Следствия этой критики были совсем другие, нежели двух прежних: г. Кукольник нашёлся принуждённым защищать и хвалить сам себя в «Северной пчеле»[4]. <…>
Все прочие, исключая недобросовестность, чрезвычайно неловки, неудачны, холодны, водяны и состоят большей частью из выписок из разбираемых сочинений.

  •  

Как плохо в «Библиотеке» отделение критики, так хороша её «Литературная летопись». В этом отделении рецензент хотя также угождает провинции, но имеет в виду и столицу. О добросовестности и беспристрастии «Литературной летописи» много говорить нечего; находить в ней что-нибудь удивительное и чрезвычайное было бы странно; но ей нельзя отказать в одном, очень важном достоинстве: в ловкости, уменье, знании литературной манеры, в шутливости и часто остроумии. <…> Напишите нам книгу с систематическим изложением предмета с новой точки зрения, и тогда мы взвесим вашу учёность и поклонимся ей; а на три страницы у кого не станет учёности и ума? <…> Тайна остроумия рецензента «Библиотеки», значительности и занимательности «Литературной летописи» заключается больше в современности способа выражения и знании литературного такта, нежели в истинном остроумии. Чтоб дело было яснее, укажу на «Северную пчелу», этот неистощимый рудник тупоумных рецензий. <…> «Библиотека» смеётся не всегда остроумно, но всегда умно или, по крайней мере, никогда глупо. <…> Не понимаем, что за странная замашка у г. рецензента «Библиотеки», выписывая отрывок из разбираемой нм книги, вставлять в выписку пошлости своего изобретения и приписывать их автору разбираемого им сочинения, <…> неужели клевета есть остроумие?

▶ **Доступные строки**:
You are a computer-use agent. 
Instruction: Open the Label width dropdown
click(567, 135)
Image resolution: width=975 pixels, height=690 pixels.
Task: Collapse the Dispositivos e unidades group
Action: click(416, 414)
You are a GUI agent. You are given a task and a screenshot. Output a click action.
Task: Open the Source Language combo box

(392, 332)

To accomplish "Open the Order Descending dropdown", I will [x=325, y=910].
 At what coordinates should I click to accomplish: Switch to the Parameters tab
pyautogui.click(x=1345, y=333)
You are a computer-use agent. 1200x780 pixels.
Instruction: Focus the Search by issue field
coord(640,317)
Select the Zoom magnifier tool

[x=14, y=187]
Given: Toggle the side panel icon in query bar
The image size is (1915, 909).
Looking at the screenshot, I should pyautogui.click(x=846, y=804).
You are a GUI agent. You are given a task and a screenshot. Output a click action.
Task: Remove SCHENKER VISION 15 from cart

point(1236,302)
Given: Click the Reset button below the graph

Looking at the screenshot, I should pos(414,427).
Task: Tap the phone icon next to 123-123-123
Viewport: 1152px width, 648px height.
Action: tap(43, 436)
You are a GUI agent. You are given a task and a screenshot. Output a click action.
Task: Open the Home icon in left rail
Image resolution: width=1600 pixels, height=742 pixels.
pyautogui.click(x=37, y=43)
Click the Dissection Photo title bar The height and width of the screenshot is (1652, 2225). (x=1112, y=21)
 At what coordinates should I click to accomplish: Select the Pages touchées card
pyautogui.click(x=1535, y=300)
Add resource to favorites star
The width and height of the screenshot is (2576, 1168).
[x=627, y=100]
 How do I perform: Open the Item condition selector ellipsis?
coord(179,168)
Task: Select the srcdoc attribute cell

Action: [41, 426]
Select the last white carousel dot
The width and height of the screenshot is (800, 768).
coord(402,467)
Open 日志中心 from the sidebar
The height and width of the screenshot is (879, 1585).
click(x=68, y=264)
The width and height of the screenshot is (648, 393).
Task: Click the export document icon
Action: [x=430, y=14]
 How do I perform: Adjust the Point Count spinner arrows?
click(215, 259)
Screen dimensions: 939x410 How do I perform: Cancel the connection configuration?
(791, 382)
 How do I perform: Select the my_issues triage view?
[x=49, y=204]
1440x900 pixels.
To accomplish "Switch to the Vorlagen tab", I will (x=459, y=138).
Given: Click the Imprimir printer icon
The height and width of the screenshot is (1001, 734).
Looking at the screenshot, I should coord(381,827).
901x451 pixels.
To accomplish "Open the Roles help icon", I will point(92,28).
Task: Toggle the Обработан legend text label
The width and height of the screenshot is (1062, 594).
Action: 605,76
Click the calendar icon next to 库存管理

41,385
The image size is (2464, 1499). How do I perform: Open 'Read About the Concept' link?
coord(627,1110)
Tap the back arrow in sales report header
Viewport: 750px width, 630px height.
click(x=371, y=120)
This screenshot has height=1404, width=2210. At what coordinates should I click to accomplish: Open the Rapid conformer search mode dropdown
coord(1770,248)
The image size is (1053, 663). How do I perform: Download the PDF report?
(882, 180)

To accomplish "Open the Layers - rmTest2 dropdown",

▶ **Что сделать**:
1. Перепишите из набора строк без изменений все строки от той, где есть «Screen dimensions: 939x410», до той, где есть «Action: 605,76», включая обе.
2. Продолжите отрывок о журнальной критике, начав сразу после его последнего предложения.
Отрывок о журнальной критике и строки никак между собой не связаны.

▶ **Ответы по заданиям**:
1.
Screen dimensions: 939x410 How do I perform: Cancel the connection configuration?
(791, 382)
 How do I perform: Select the my_issues triage view?
[x=49, y=204]
1440x900 pixels.
To accomplish "Switch to the Vorlagen tab", I will (x=459, y=138).
Given: Click the Imprimir printer icon
The height and width of the screenshot is (1001, 734).
Looking at the screenshot, I should coord(381,827).
901x451 pixels.
To accomplish "Open the Roles help icon", I will point(92,28).
Task: Toggle the Обработан legend text label
The width and height of the screenshot is (1062, 594).
Action: 605,76

2.
  •  

Смесь составляет последнее отделение «Библиотеки», одно из лучших, из самых занимательных и самых полных. Тут вы найдёте все: и брань на французскую литературу, и остроты над французскими водевилями, остроты, целиком взятые из французских же журналов, и учёные известия, и пр. и пр. Я думаю, что такое отделение необходимо для всякого журнала, как десерт для стола. Конечно, чтобы хорошо составлять подобную смесь, нужно быть только великим человеком на малые дела <…>.
Редактор «Библиотеки» хорошо понял это и, новый Протей, преображается по своей воле и в повествователя, и в учёного, и в критика, ив рецензента, и в составителя смеси; жаль только, что во всём этом он сохраняет один тон, одну манеру, один дух, употребляет одни замашки…

  •  

… «Библиотека» есть журнал провинциальный <…>. Впрочем, нельзя не дивиться верному расчёту, с которым она основана, неизменяемости и постоянству её направления, верности самой себе, аккуратности в издании и, надо сказать правду, хорошему языку, особливо в переводных статьях, в чём ей должны уступить все наши журналы; наконец, её деятельности, проворству, а более всего — её бессменному и настоящему редактору…
Теперь мне должно говорить о «Сыне отечества», но я ничего не могу о нём сказать, потому что не только не читал, даже не видал его, как ни старался об этом. «Сын отечества» у нас в Москве считается каким-то призраком-невидимкою, о существовании которого все знают, но которого никто не видит. «Сын отечества» сам заметил, сам сознал эту странность и сомнительность своего существования и вздумал нынешний год возродиться, т. е. переменить цвет своей обложки и блеснуть критикою — да, критикою!.. Этой диковинки я кое-как добился. <…> её написал г. ВВВ.[1], автор очень плохих повестей, <…> рецензент «Северной пчелы» и, наконец, отставной сотрудник «Библиотеки»… <…> есть вещи, которые стоит только назвать по имени, чтоб дать о них настоящее понятие!..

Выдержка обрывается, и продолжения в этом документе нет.